◆ Article:
/---
Understanding composition: bar charts#
Bar charts are valuable tools for displaying and comparing categorical data. They visually represent the distribution or composition of data across various categories, enabling easy identification of patterns, trends, and relationships. Bar charts are effective in conveying information in a clear and concise manner, making them a popular choice for communicating data insights to a wide audience.
While making a series of example bar charts, we will discuss visual encoding in this context.
Example data#
For this bar plot, we will be using the following simple dataframe, with numerical values across different categories:
Category |
Results A |
Results B |
---|---|---|
Cat 1 |
1 |
2 |
Cat 2 |
27 |
35 |
Cat 3 |
32 |
15 |
Cat 4 |
15 |
18 |
We will plot these in a variety of different ways, highlighting why different ways of plotting are useful in different situations, and conversely, how they could mislead you or your audience. Later, we will also look at some other categorical plot types that are possible.
You can either build this dataset, or download it from GitHub.
Option 1: build the dataset#
First, import the required packages:
# Import necessary libraries
import numpy as np
import seaborn as sns
import matplotlib.pyplot as plt
import pandas as pd
Then, create the data frame:
categories = ["Cat 1", "Cat 2", "Cat 3", "Cat 4"]
results_a = [1, 27, 32, 15]
results_b = [2, 35, 15, 18]
data = pd.DataFrame({"Results A": results_a,
"Results B": results_b},
index=categories)
Option 2: Download the dataset#
Alternatively, you can download the data instead of building the dataframe.
You can run this command from Colab:
!wget https://raw.githubusercontent.com/ARCTraining/data-vis/main/data_downloads/05_barplots.csv
Alternatively, you can visit the GitHub repository and click on the download button, save to your machine, then upload to Colab.
Then you can load in the data:
data = pd.read_csv("/content/05_barplots.csv", index_col=0)
Basic bar plot using Pandas#
For our initial example, we want to create a bar plot with two different groupings: this will show the categories “Cat 1” to “Cat 4” on the x-axis, with colours differentiating “Results A” and “Results B”.
We will later use seaborn to build a bar plot, but for now we are going to use a built-in function from pandas as this allows us to create a stacked bar plot.
\---
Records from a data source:
/---
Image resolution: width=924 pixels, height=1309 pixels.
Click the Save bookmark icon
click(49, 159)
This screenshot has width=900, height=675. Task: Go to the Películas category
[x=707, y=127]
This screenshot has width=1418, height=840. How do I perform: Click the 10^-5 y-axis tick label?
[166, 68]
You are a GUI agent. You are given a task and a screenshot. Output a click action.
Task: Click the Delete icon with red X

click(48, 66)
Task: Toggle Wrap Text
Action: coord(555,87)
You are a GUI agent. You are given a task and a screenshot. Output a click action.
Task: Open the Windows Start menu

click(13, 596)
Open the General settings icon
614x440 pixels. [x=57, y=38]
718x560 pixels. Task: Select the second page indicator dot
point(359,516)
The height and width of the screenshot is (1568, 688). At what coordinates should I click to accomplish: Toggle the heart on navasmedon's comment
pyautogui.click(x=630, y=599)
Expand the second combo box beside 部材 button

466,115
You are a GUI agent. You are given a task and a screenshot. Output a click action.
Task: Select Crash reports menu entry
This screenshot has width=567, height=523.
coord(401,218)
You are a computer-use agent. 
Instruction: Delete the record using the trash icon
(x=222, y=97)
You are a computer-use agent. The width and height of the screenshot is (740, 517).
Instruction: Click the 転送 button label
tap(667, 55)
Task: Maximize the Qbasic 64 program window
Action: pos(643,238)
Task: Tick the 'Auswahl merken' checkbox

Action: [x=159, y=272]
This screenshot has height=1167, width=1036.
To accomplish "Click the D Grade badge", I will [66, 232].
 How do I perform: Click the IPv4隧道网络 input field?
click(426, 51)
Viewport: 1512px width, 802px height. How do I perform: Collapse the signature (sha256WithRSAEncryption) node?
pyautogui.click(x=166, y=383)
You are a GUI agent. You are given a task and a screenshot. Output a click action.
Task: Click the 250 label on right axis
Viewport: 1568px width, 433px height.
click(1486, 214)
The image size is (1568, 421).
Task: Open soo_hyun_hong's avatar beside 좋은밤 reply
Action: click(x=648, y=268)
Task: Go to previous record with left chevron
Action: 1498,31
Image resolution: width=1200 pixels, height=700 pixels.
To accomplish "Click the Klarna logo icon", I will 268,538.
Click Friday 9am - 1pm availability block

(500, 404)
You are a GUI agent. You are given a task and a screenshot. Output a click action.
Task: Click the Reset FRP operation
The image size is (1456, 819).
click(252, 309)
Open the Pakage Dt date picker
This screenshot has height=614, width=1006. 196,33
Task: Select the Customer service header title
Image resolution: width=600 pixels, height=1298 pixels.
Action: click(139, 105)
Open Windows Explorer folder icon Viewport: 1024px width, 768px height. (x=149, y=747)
\---
◆ Set of tasks:
[a] In the bar charts tutorial, what are the Results A and Results B values for Cat 3?
[b] Reproduce the passage of the bar charts tutorial between "Understanding composition: bar" and "a wide audience.", inclusive.

◆ Solutions below:
[a] Results A is 32 and Results B is 15.

[b]
Understanding composition: bar charts#
Bar charts are valuable tools for displaying and comparing categorical data. They visually represent the distribution or composition of data across various categories, enabling easy identification of patterns, trends, and relationships. Bar charts are effective in conveying information in a clear and concise manner, making them a popular choice for communicating data insights to a wide audience.